→ **Text for analysis**:
════

Comparing the CCC values of a 531 × 531 distance matrices analyzed before [14] using Pearson's correlation, indicated that KOG2671 represents the single copy protein with the highest correlation value of 0.96 (Additional file 2). This KOG2671 protein (putative RNA methylase KOG annotation) corresponds to ORF YOL124c of S. cerevisiae [Catalytic subunit of an adoMet-dependent tRNA methyltransferase complex (Trm11p-Trm112p), required for the methylation of the guanosine nucleotide at position 10 (m2G10) in tRNAs; contains a THUMP domain and a methyltransferase domain]. The CCC values of the remaining 69 single copy KOGs were compared with that of KOG2671. Any of the subsequent five single protein KOGs present in the list of 531 KOG proteins [14], namely KOG2728 (Uncharacterized conserved protein with similarity to phosphopantothenoylcysteine synthetase/decarboxylase), KOG0991 (Replication factor C, subunit RFC2), KOG0340, (ATP-dependent RNA helicase), KOG0809 (SNARE protein TLG2/Syntaxin 16), and KOG3786 (RNA polymerase II assessory factor Cdc73p), could be used as a starting point for this comparison, because the correlation values ranged between 0.95 and 0.96 (Additional file 2). The correlation values between the distance matrix of KOG2671 and that of each of the remaining 69 KOG proteins ranged from 0.08 to 0.93 (Table 1), and were statistically significant (Additional file 3). The majority of the KOGs (i.e. 64 from 70 KOGs) gave correlation values higher than 0.50 (Table 1). As an example, we constructed a phylogenetic tree based on concatenation of these 64 KOGs (Fig. 1), which is in accordance with previously published trees. Four KOGs gave CCC values below 0.36 (Table 1), thus indicating that they have different phylogenetic signals. This is sustained by the resulting phylogenetic tree showing a different topology (Additional file 4) if compared with that based on 64 KOGs (Fig. 1). For instance, the Pezizomycotina formed a sister clade to the Basidiomycetes and, S. pombe occured as a basal lineage to both of them, but without statistical support (Additional file 4).

Phylogenetic relationship of 33 complete fungal genomes. The same tree topology is given by concatenation of 30, 40, 50, 60 and 64 KOG proteins with correlation values >0.50 when compared to reference KOG2671 distance matrix. Asp. = Aspergillus, Can. = Candida, Cry. = Cryptococcus, Sac. = Saccharomyces, Ash. = Ashbya. Phyla: I = Ascomycota, II = Basidiomycota, III = Rhyzomycota. Subphyla: IA = Saccharomycotina, IB = Pezizomycotina, IC = Taphrinamycotina, IIA = Agaricomycotina, IIB = Ustilaginomycotina, IIIA = Mucormycotina. IB1 = Sardariomycetes, IB2 = Letiomycetes, IB3 = Eurotiomycetes, IB4 = Dothideomycetes. Support values indicated on the branches were obtained by bootstrap analysis using 100 replicates. * indicates support values of 98–100%.

════

[Stored entries]
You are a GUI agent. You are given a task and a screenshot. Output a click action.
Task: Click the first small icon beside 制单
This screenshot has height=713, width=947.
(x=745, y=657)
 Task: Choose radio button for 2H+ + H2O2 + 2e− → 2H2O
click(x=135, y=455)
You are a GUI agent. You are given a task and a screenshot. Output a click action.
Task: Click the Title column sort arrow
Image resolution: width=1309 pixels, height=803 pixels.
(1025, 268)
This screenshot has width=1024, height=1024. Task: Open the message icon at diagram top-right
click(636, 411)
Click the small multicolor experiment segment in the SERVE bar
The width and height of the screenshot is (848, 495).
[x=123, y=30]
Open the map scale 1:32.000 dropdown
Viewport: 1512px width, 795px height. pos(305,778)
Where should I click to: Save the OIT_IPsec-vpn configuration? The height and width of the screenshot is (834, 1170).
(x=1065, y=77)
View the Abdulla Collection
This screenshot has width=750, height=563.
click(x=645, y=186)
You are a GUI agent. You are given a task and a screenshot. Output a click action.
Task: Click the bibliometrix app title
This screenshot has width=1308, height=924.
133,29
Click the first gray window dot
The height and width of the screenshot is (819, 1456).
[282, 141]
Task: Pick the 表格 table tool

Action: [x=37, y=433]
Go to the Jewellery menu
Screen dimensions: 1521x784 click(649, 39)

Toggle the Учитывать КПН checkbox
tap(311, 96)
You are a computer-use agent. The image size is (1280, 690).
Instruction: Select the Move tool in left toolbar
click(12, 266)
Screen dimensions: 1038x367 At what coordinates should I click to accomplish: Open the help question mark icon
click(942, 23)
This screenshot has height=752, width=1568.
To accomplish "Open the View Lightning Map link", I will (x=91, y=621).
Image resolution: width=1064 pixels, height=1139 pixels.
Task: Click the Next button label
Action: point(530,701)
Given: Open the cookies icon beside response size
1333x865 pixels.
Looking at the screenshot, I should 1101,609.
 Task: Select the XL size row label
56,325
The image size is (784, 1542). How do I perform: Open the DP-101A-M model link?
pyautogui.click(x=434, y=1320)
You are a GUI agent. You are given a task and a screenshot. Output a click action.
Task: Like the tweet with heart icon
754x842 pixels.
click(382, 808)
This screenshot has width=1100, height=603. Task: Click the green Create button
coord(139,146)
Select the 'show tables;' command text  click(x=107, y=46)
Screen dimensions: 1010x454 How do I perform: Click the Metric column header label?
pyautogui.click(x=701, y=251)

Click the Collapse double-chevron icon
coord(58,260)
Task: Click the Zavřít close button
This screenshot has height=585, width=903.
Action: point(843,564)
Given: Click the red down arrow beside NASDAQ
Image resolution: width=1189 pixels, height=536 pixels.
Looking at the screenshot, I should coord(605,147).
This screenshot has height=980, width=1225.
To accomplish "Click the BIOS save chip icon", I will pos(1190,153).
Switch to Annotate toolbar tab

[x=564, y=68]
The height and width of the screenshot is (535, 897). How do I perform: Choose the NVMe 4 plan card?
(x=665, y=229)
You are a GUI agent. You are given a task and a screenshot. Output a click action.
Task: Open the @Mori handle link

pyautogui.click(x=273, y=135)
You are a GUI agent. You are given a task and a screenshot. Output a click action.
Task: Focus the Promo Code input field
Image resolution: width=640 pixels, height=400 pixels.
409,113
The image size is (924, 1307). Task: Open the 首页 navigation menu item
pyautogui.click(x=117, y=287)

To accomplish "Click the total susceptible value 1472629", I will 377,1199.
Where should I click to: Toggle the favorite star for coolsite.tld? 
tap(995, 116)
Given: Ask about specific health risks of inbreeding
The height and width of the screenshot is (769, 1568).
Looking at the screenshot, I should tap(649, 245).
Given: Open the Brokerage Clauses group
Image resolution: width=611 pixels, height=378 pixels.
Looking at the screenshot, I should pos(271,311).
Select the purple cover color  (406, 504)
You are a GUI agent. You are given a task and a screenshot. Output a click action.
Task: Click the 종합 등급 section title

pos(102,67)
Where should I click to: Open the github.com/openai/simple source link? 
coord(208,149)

════

→ **Problems to work on**:
#1 Answer these questions about the text on fungal genome phylogeny.
(a) Which KOG had the highest correlation value, and what was that value?
(b) Out of the 70 KOGs, how many gave correlation values higher than 0.50?
(c) How many replicates were used in the bootstrap analysis for the branch support values?
#2 Continue the text on fungal genome phylogeny, starting after its last sentence.

→ **Results by task**:
#1
(a) KOG2671, with a correlation value of 0.96.
(b) 64.
(c) 100.

#2
Among the KOG proteins with CCC values above 0.50, are many proteins involved in cellular processes and signaling. The other tree KOG categories [20], namely information storage and processing, metabolism, and poorly characterized categories seem to be less informative (Fig. 2). When the KOG proteins are concatenated in increasing numbers (e.g. the 10 with the highest CCC values; the 20 with the highest CCC values and so on) it can be seen that the CCC values remains above 0.8 until 44 proteins have been concatenated (Fig. 2). Thereafter, the CCC values showed a sharp decline, indicating that the KOG proteins 44–64 have different phylogenetic signals. Interestingly, the topology of the phylogenetic trees stabilizes after the concatenation of 40 proteins (Additional file 5). After concatenation of only 10 and 20 proteins the lineages with C. glabrata, S. kluyveri, K. lactis and A. gossypii, and that of C. lusitaniae, D. hansenii, C. guilliermondii and C. albicans, and finally the Euascomycete lineage of C. globosum, N. crassa, M. grisea and F. graminearum showed varying topologies (Additional file 5). Bootstrap values of most branches were high irrespective the number of proteins concatenated (Fig. 1, Additional file 5). However, for two branches, labeled 7 and 9 in Additional file 5, that received lower bootstrap values, the maximum value (85%) was obtained after concatenation of 40 KOG proteins. The A. gossypii-K. lactis-Sac. kluyveri lineage (labeled as branches 4 and 5 in Additional file 5) received only low support, and this was even true after concatenation of 531 orthologues [14]. This most likely indicates that further improvement can only be obtained by further species sampling in this lineage. Summarizing we estimate that 40–45 concatenated single copy protein KOGs are needed to fully resolve fungal TOL. Below this number the tree topology may be different, and above this number the CCC values as well as the support values tend to drop.

Graph representing the number of concatenated KOGs (x-axis) per functional KOG category (information storage and processing; cellular processes and signaling; metabolism; poorly characterized), and the correlation values between KOG2671 distance matrix and each distance matrix of the 70 KOGs (right y-axis). The left y-axis illustrates the cumulative values of each KOG functional category when they are concatenated. The corresponding KOG protein number in x-axis is listed in the Table 1 and the corresponding functional category is in Supplemental Table 1.

Reevaluating fungal TOL

In all phylogenetic trees using 10–64 concatenated single KOG proteins, the clades I, II and III correspond to the Ascomycota, Basidiomycota and Zygomycota phyla, respectively (Fig. 1, Additional file 5), thus agreeing with analyses using a supertree method [16], a super alignment using restricted orthology [21], and concatenation of six genes [10], and 153 [15] and 531 proteins [14], respectively. Not surprisingly, the Ascomycota formed a sister clade to the Basidiomycota, with the Zygomycota forming a basal lineage.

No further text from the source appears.